"I am English," said Lewis; "yes, true English, though no one will believe me—otherwise I am of no country, for I have lived in one as much as another. I have a great interest in Murkley. If it were ever completed, it would be very noble; it would be a house to entertain princes in."
"That is what I think sometimes," said Lilias; "but, then, it will never be completed. All the country knows our story. We are poor, far too poor. And, even if it were finished, it would need, Margaret says, an army of servants, and to furnish it would take a fortune. So it would be long, long before we arrived at the princes." She ended with a laugh, which, in its turn, ended with a sigh.

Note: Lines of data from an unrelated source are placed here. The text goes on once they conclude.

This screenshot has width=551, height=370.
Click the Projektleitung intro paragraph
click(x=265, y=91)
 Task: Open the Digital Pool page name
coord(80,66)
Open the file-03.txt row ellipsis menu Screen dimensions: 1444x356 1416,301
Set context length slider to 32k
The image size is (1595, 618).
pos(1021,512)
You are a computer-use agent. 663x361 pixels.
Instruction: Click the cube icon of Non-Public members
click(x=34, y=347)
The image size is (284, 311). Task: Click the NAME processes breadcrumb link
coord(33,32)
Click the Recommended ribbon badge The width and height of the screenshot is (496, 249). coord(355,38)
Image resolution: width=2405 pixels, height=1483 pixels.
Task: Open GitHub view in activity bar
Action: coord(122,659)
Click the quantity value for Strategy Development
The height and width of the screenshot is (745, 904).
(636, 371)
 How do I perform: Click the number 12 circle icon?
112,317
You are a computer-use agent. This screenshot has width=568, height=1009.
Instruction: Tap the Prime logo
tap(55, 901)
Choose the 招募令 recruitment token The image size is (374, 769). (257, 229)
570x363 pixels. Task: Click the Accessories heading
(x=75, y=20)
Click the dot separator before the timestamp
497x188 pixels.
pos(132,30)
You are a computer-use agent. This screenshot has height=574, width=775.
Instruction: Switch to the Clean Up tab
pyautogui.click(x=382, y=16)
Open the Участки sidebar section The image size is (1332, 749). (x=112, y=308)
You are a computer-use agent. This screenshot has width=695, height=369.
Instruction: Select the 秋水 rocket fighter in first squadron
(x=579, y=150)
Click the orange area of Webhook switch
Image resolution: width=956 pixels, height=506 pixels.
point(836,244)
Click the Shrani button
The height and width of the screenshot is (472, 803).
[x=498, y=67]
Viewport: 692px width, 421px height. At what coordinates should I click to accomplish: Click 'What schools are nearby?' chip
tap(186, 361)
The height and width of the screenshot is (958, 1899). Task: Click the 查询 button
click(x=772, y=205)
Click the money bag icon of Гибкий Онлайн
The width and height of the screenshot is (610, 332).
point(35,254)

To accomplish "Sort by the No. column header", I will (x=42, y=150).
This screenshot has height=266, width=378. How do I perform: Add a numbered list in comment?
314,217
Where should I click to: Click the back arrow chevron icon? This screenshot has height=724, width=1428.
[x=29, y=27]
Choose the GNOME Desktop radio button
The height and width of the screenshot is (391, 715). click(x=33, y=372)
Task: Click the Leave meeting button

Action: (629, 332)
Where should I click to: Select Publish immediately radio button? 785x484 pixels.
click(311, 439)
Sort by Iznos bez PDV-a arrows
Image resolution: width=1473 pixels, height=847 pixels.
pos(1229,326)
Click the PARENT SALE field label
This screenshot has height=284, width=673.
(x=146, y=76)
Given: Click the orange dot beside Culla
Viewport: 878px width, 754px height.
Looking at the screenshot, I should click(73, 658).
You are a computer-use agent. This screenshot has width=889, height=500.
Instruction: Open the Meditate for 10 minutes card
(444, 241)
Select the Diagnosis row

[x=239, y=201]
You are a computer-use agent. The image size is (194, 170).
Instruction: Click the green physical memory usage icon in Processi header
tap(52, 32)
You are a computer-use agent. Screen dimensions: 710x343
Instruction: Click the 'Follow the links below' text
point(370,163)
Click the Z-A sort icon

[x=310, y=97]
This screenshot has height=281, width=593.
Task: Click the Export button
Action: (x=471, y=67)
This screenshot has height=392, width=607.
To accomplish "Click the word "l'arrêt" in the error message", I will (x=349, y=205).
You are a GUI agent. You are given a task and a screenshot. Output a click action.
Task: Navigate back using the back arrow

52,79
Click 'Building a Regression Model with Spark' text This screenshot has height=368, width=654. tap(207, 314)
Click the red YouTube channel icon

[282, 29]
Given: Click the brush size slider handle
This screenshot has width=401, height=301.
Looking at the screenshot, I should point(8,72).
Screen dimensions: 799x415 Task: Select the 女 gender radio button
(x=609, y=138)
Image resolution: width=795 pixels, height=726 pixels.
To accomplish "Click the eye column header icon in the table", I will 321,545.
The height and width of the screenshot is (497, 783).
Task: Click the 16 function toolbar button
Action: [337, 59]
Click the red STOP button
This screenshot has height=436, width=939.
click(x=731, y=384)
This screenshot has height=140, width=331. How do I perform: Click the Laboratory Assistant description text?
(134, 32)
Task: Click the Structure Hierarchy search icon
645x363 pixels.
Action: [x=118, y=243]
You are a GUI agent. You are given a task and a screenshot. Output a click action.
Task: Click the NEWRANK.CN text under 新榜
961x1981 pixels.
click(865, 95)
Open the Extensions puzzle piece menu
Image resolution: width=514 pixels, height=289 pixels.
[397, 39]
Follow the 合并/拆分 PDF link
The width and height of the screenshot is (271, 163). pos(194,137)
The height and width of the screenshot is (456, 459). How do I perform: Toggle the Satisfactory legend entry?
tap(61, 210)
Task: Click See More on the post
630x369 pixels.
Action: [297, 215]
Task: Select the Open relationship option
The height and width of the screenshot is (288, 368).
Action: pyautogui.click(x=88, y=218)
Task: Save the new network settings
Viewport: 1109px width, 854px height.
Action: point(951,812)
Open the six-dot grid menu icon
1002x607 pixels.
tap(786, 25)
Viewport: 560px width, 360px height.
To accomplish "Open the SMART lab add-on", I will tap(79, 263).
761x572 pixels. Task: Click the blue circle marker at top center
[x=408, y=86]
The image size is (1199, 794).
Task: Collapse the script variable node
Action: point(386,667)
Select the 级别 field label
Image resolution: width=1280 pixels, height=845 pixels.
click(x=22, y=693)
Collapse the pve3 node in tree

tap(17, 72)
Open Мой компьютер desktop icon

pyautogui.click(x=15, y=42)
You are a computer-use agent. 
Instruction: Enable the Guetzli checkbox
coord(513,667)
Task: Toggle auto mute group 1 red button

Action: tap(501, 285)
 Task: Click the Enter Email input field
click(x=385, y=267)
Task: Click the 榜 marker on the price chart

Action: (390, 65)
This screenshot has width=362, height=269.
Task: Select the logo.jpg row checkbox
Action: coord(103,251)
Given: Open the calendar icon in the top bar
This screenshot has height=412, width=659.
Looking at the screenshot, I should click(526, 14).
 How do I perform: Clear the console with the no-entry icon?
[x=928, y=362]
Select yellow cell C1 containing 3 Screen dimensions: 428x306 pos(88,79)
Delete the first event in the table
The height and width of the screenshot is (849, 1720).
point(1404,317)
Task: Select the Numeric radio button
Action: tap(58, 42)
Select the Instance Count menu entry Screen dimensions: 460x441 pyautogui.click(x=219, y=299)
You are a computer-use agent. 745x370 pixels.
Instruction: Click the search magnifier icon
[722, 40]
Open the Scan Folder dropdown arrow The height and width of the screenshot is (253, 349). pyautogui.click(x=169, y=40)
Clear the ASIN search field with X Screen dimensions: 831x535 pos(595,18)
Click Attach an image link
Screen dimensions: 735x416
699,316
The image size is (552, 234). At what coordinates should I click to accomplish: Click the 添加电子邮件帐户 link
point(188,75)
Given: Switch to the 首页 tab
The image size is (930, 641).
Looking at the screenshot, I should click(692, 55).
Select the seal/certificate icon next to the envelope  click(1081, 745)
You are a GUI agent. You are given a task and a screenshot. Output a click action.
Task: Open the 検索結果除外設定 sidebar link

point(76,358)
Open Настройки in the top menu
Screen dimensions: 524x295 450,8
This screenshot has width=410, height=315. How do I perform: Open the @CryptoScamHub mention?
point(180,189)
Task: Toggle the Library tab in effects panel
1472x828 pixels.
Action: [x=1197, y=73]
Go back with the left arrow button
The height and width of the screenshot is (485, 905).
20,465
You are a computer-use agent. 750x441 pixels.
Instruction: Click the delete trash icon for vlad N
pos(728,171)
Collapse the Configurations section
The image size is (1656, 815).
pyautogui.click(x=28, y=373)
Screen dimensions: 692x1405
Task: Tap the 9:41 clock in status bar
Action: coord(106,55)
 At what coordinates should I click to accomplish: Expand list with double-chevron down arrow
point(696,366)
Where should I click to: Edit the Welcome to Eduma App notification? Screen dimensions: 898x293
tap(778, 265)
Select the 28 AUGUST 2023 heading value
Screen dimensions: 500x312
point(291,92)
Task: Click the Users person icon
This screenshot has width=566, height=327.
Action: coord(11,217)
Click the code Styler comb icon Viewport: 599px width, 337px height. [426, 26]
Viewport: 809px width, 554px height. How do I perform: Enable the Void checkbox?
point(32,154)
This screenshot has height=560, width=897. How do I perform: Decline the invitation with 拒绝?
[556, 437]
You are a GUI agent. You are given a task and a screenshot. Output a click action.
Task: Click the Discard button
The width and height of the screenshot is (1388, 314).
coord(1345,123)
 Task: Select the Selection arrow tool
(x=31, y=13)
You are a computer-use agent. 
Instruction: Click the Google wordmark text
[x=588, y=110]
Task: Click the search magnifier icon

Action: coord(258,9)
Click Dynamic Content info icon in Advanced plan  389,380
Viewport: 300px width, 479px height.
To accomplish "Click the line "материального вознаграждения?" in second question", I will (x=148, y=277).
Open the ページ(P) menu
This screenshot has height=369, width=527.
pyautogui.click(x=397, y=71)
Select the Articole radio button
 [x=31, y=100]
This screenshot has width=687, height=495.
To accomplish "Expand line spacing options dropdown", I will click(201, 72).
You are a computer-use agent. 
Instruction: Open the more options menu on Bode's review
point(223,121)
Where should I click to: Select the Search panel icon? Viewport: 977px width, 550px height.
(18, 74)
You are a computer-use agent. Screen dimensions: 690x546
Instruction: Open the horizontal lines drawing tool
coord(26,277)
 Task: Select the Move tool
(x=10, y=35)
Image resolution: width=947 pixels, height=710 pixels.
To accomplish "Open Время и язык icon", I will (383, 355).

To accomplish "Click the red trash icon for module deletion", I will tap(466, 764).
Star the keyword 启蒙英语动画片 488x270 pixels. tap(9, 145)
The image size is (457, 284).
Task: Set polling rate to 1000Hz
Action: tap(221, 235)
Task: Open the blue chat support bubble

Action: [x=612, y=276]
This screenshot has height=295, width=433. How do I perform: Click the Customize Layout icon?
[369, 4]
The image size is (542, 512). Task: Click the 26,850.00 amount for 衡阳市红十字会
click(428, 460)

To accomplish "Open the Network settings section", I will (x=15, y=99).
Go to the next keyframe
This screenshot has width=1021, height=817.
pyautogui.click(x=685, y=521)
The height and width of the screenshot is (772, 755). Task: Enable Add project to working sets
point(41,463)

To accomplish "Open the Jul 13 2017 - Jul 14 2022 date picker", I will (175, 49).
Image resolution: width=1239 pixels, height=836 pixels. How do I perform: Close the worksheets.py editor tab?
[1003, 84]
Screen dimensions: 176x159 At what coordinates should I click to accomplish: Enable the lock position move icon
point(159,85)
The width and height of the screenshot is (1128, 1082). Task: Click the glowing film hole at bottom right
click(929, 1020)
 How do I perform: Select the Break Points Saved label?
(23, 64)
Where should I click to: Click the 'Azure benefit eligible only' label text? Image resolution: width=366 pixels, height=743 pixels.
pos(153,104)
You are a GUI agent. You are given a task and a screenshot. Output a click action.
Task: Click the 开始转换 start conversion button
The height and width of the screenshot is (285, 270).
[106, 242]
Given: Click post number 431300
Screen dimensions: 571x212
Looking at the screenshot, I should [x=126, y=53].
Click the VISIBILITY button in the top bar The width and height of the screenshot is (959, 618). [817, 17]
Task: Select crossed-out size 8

"But you—would like to do it?—that would amuse you——"
"Oh! amuse me! It would not be amusement. It would be grand to do it! They say it would be finer than Taymouth. Did you ever hear that?"
"It is like the Louvre," said Lewis, "and that was built for a great king's palace. It is like the ghost, not of a person, but of an age. I think your ancestors must come and walk about and inspect it all, and hold solemn councils."
"But my ancestors knew nothing about it," said Lilias. "Oh! not that; if they come it will be to make remarks, and say how silly grandpapa was. If ghosts are like people, that is what they will be saying, and that they knew what it would end in all along, but he never would pay any attention. I hope he never comes himself, or he would hear—he would hear," cried Lilias, laughing, "what Margaret calls a few truths."
"Do you think he was—silly?" Lewis asked. What right had he to be so émotionné, to feel the moisture in his eyes and his voice tremble? What could she think of him if she perceived this? She would think it was affectation, and that he was making believe.
"I think I am silly too," Lilias said. She would not commit herself. She had heard a great deal about the old Sir Patrick, and she was aware that he had disinherited her; but he, too, was in her imagination a shadowy, great figure, of whom something mysterious might yet be heard, for all Lilias knew. Strange stories had been told about him. He had dabbled in black-arts. He had done a great many strange things in his life. Perhaps even now a mysterious packet might arrive some day, a new will be found, or some late movement of repentance. He might even step out from behind a tree in the Ghost's Walk, or out of a dark corner in the library, and explain with a dead voice, sounding far off, what he had done and why. This suppressed imagination made Lilias always charitable to him. Or perhaps she was moved by a kind of fascination and sympathy for one who had made his imagination into something palpable, and built castles in stone as she had done in dreams.
Lewis looked at her very wistfully.
"The princes you entertained would be noble ones," he said, "not only princes for show."